2. Soundness of management. This is the fuzzy math. I don't know a lot of these people as well as someone like Warren Buffett who can make a decision quicker because he already knows a lot about the people steering the ship. But their history of decision making has to be marked by long-term thinking, and not short-term profit taking. Also reasonably determined compensation that shows a track record of them being at the job because they love it, not because they got absurdly high compensation out of proportion with their performance.
3. Operating value. I'm not interested in total tangible book value because how many gold toilets an executive office has doesn't tell me how good they are at doing what they specialize in. But their working capital plus years of stable operating cash flows does. Earnings is comprised of more than operating cash flows, so I ignore it... because earnings can be buffered in bad years by other activities that have no bearing on how good of a job the company is doing at selling their core product.

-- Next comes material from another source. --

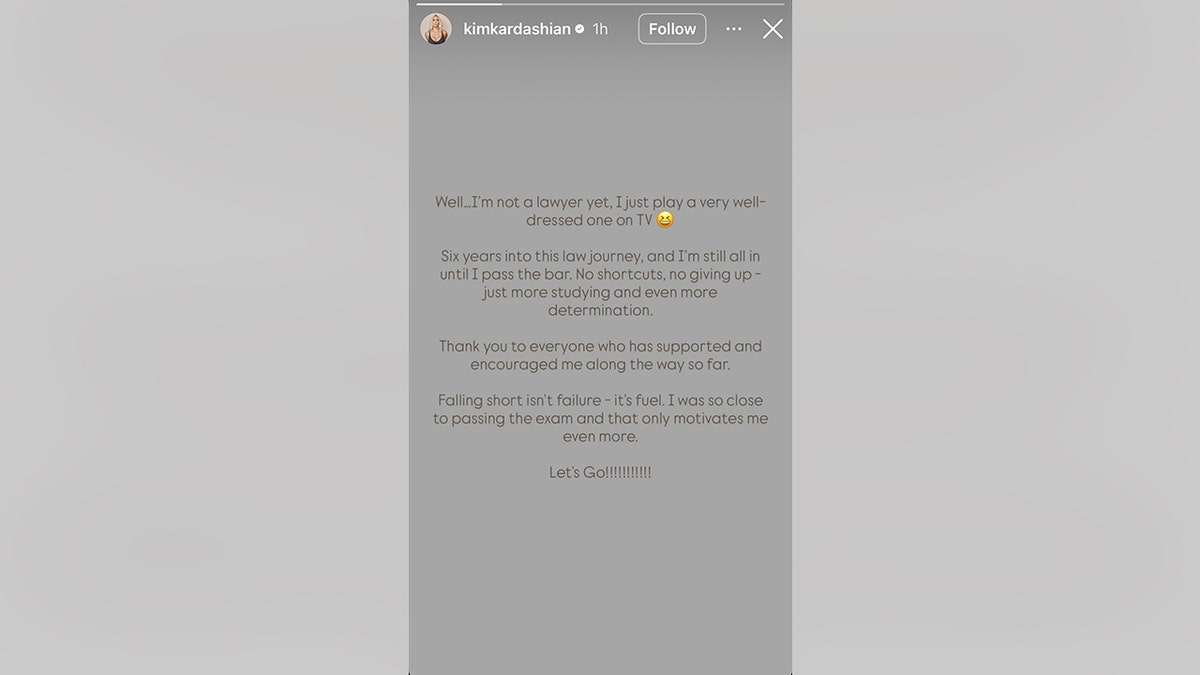Select the blue verification tick next to username
The image size is (1200, 675).
pos(578,29)
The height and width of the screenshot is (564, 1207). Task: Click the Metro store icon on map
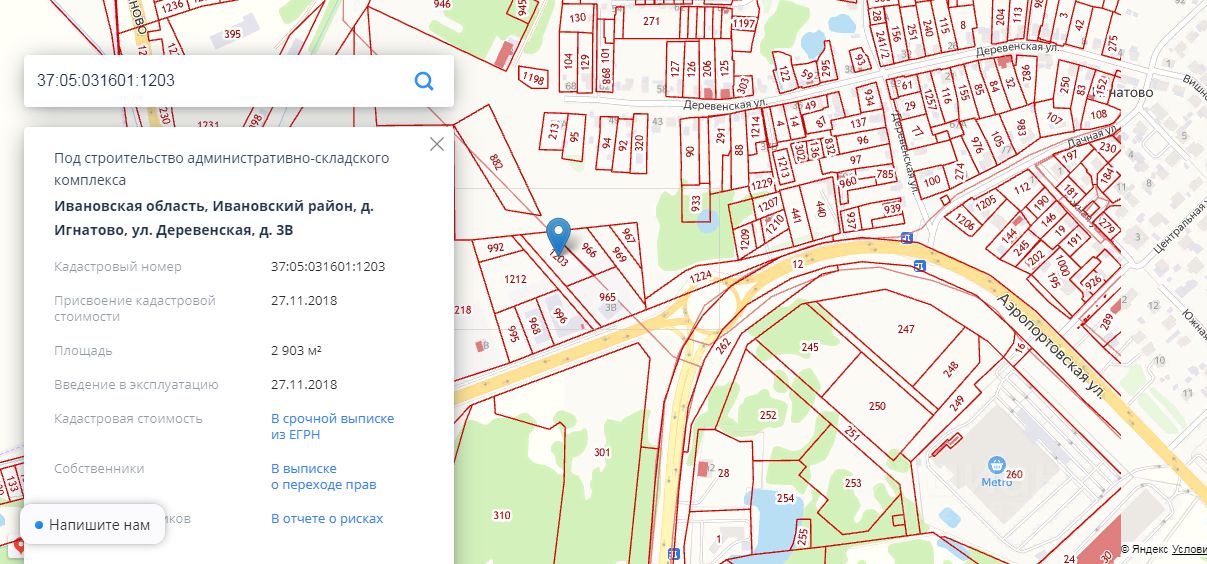996,465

The two other things that are critical to me are:
1. manufacturing oriented businesses. People often love to make things harder for themselves, and I'll never understand it. I like to keep things as simple as possible for myself. I stay focused on manufacturing because companies that make and sell widgets are easy to value. I don't know how one places a value on web advertising, or level 3 derivatives... so I stay away from banks and internet ventures and the like. But I can easily tell if a company is good at selling widgets, how many widgets they're selling, and what kind of profit they're generating from said widgets. Keeps the math very very simple... and the valuation takes less than 15 minutes.
2. Value. Buffett has said "price is what you pay, value is what you get." Like him, I will never understand the propensity for people to think that paying $5 for an asset worth $1 is more rewarding than paying 60 cents for that same asset. Either people immediately grasp this concept or they don't. Does it mean that my investments pan out all the time? Not always, but much more often than not... and it's far easier to get off a slow moving train without hurting yourself (or your pocketbook).

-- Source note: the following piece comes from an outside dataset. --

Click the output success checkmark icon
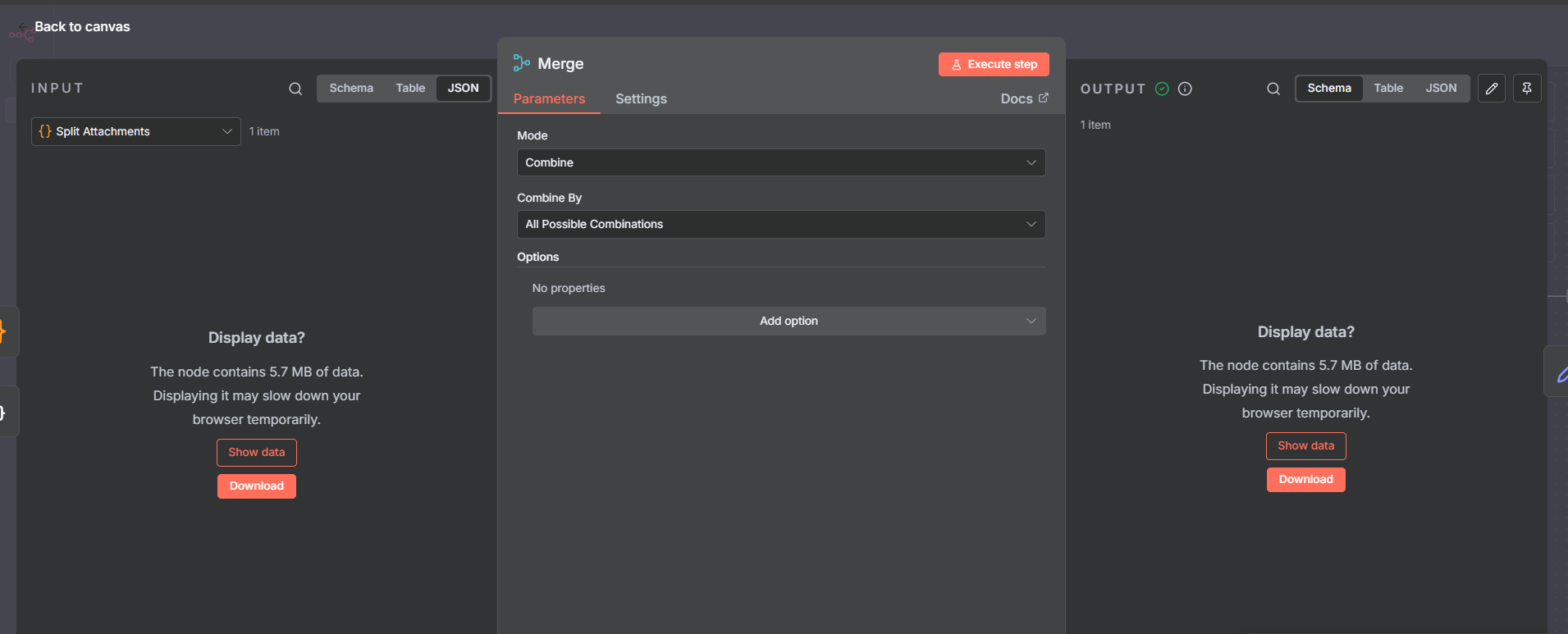 click(x=1162, y=89)
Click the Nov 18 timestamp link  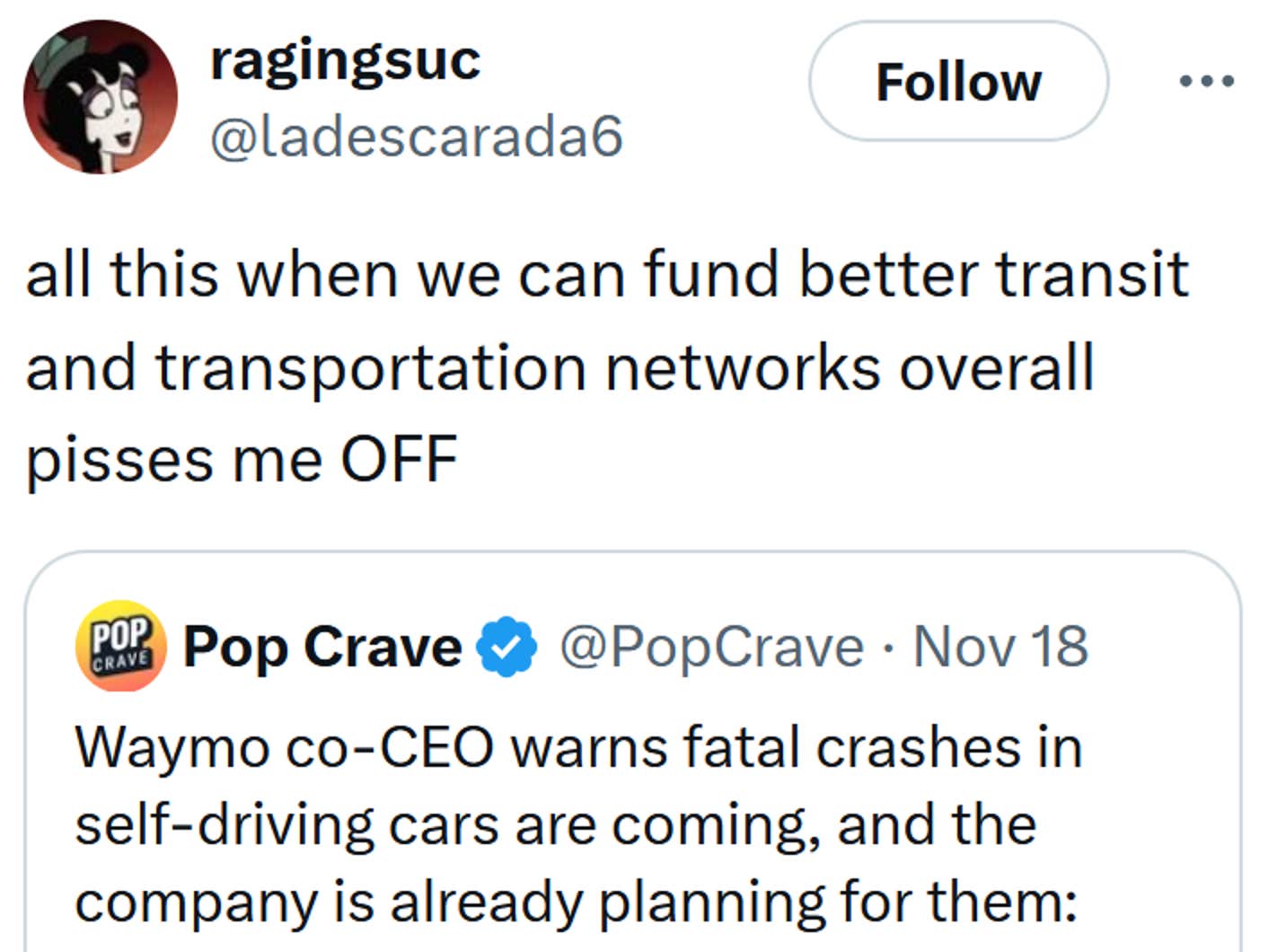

If you've done your homework on all the above, it's fairly easy to tell apart companies that are genuinely dogs versus those that are solid , whose operating results have not gone south, but for some other unrelated reason they are temporarily priced well below their value.

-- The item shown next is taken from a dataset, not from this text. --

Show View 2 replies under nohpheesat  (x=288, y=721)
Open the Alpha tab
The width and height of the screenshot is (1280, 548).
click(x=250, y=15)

If the sensible price to pay to acquire a company from an M&A perspective is well below what the market full of yahoos is currently pricing it at, then don't make it hard on yourself by hoping that the $15 dollars you paid for an asset worth only $2 is going to go to $16 or $17. Hope is not a strategy.
One other thing I have taken into consideration is dividends. My ideal situation is one where I find a company that passes all the above tests and pays out a good dividend, so if the market is unfair to them I still get paid.
But if your degree of certainty (what Graham called the margin of safety) is lower on a security, then either avoid it or risk less money on it... Sure, if you don't bet big you can't win big. But it's not about winning big a few times. It's about winning small so often that the results compound over time.
Any number times zero is still zero. And by that I mean if chasing after unrealistic gains wipes out your principal, 26% ROI on zero principal is still zero.... Think of every dollar of principal that you lose as a dollar plus 30 years of compounded returns that you will never get back.
Now if you're uncertain enough times that you can't do better than the 30 year average of the S&P (9.3% annually compounded) then don't make it hard on yourself... An index fund doesn't have the cool factor, but would you rather be broke and talking it up at the watercooler, or boring and financially set for life?